-- Information follows --

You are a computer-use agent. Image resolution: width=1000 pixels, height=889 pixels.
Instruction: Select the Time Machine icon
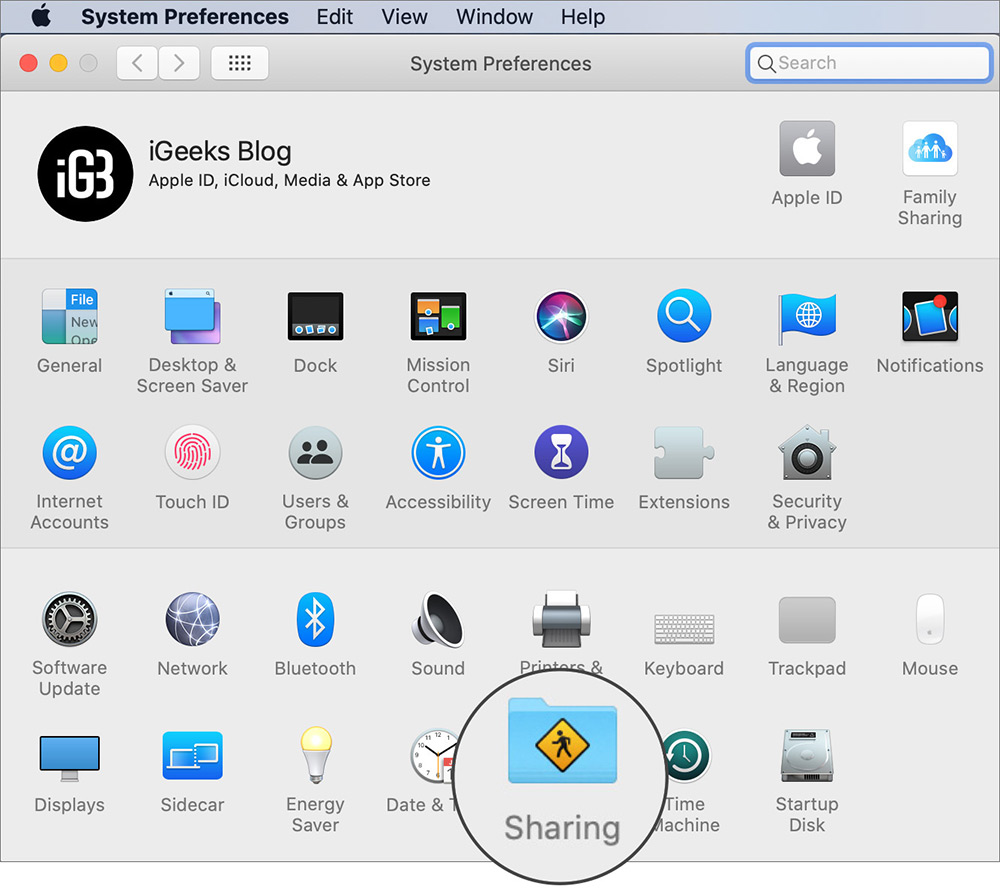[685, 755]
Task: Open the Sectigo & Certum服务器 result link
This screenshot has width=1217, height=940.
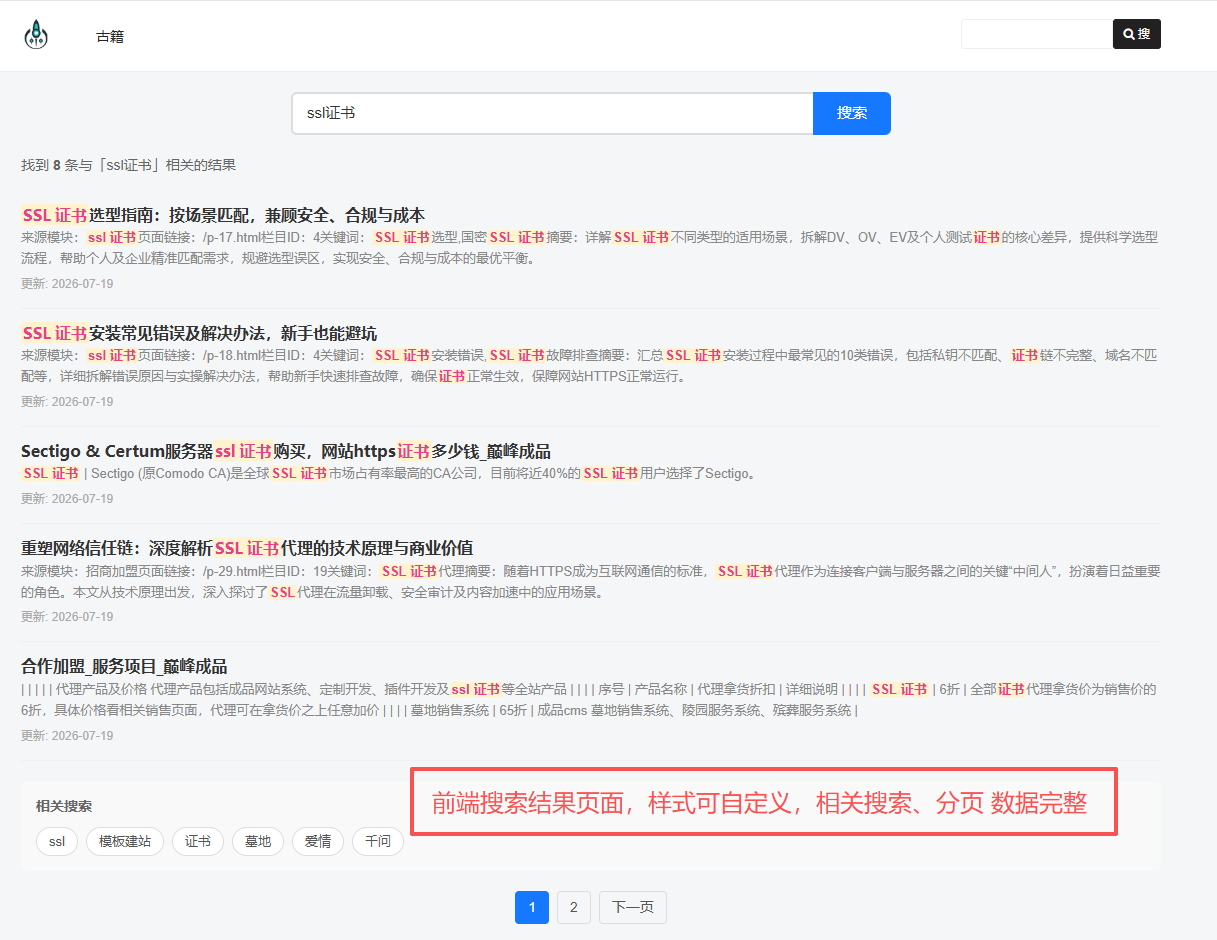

-- Information concluded --

> _To do_:
Every entry, word for word: repeat it, but skip the images.

> _Answer_:
You are a computer-use agent. Image resolution: width=1000 pixels, height=889 pixels.
Instruction: Select the Time Machine icon
[685, 755]
Task: Open the Sectigo & Certum服务器 result link
This screenshot has width=1217, height=940.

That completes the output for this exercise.